In His teaching on prayer in Matthew 7:7–11, Jesus calls our renewed hearts to persistent pleading with our Father because this is the means He has ordained to give us what we need most. In our sinful anxiety that wants the quick fix to life (vv. 25–34), Jesus challenges us to beg like a little child for our truest of needs. Jesus invites us to plead: “Ask . . . seek . . . knock” (v. 7). Each of these verbs increases in intensity, as do our questions: Ask (“What if I get no response?”); seek (“What if, when I find Him, He has locked the door?”); knock (“What if the door doesn’t open up?”);  knock (“What if it takes a while for Him to come to the door?); knock. Like the persistent widow, we are encouraged here “to the effect that [we] ought always to pray and not lose heart” (Luke 18:1).

Jesus goes on to promise that God will answer our pleading: “It will be given . . . you will find . . . it will be opened to you” (Matt. 7:7, emphasis added). As C. H. Spurgeon said, “The Lord intends to educate us by non-success as well as by success, and therefore He causes us to sigh and cry until His Spirit puts forth His power.”
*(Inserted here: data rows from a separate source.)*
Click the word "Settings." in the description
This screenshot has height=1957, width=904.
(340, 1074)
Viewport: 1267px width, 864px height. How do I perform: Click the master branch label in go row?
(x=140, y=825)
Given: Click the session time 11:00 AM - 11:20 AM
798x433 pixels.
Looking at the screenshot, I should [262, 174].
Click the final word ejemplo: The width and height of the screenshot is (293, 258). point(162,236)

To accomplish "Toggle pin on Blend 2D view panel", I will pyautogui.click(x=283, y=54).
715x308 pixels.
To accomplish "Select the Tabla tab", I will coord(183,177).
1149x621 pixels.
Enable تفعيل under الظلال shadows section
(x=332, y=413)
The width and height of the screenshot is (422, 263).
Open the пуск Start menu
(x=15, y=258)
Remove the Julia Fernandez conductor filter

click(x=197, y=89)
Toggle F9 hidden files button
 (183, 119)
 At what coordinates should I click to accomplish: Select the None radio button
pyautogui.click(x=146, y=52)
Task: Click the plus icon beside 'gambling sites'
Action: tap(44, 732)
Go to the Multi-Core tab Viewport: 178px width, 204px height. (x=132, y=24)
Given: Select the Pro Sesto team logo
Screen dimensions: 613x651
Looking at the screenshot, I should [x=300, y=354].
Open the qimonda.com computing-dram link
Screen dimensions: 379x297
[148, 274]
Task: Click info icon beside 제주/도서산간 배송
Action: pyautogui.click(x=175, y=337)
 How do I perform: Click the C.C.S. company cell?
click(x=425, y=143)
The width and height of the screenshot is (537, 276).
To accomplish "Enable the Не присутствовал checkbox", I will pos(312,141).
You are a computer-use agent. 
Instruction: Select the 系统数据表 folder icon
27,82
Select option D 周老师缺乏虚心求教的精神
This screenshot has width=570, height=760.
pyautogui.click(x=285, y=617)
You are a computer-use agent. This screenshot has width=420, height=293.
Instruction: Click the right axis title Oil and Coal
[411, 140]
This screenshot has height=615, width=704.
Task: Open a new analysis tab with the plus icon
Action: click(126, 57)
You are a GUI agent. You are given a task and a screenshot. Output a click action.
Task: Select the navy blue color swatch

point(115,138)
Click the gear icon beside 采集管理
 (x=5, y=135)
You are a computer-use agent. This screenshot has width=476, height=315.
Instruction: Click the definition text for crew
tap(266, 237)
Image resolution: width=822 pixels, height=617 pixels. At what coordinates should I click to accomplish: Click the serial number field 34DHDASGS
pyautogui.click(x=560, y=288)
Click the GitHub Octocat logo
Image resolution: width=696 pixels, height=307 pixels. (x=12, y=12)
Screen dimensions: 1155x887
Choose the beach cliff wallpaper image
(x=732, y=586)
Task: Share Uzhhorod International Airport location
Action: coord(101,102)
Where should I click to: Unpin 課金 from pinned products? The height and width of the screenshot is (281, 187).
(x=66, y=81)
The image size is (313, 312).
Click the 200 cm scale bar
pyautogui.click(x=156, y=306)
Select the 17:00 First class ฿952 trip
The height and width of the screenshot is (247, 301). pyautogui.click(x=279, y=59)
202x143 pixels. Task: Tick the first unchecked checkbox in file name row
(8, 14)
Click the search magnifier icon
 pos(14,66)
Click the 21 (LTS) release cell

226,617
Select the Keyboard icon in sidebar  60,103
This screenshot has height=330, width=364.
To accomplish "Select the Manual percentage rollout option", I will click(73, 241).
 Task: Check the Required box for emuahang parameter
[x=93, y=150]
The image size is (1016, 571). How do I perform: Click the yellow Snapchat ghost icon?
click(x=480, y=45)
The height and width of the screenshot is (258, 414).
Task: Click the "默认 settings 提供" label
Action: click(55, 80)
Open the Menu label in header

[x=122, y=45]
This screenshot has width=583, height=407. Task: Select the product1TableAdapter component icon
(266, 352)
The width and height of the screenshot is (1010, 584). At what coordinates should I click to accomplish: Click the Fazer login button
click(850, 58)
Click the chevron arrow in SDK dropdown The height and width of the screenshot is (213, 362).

So, what is it that Jesus promises will be given when we ask, found when we seek, and opened when we knock? In Matthew, Jesus speaks generally of God giving “good gifts” and “good things” (v. 11) such as those in the Lord’s Prayer: daily bread, forgiveness, and leading away from temptation.

But there’s something more specific. In the parallel passage in Luke 11:5–13, Jesus specifies what God will grant us if we obey: “If you then, who are evil, know how to give good gifts to your children, how much more will the heavenly Father give the Holy Spirit to those who ask him” (v. 13, emphasis added). Thus, John Calvin said the Holy Spirit is “what is to be sought above all else.” In its answer on why prayer is necessary, the Heidelberg Catechism says in part that “God will give His grace and Holy Spirit to those only who with hearty sighing unceasingly beg them of Him and thank Him for them” (Q&A 116).

When you and I think about what our churches need most and what the church universal needs most today, Jesus reminds us that what the church needs most is the Holy Spirit—“the Lord and Giver of life” (Nicene Creed). Will you persistently plead, asking, seeking, and knocking for Him to be given? If so, God will answer.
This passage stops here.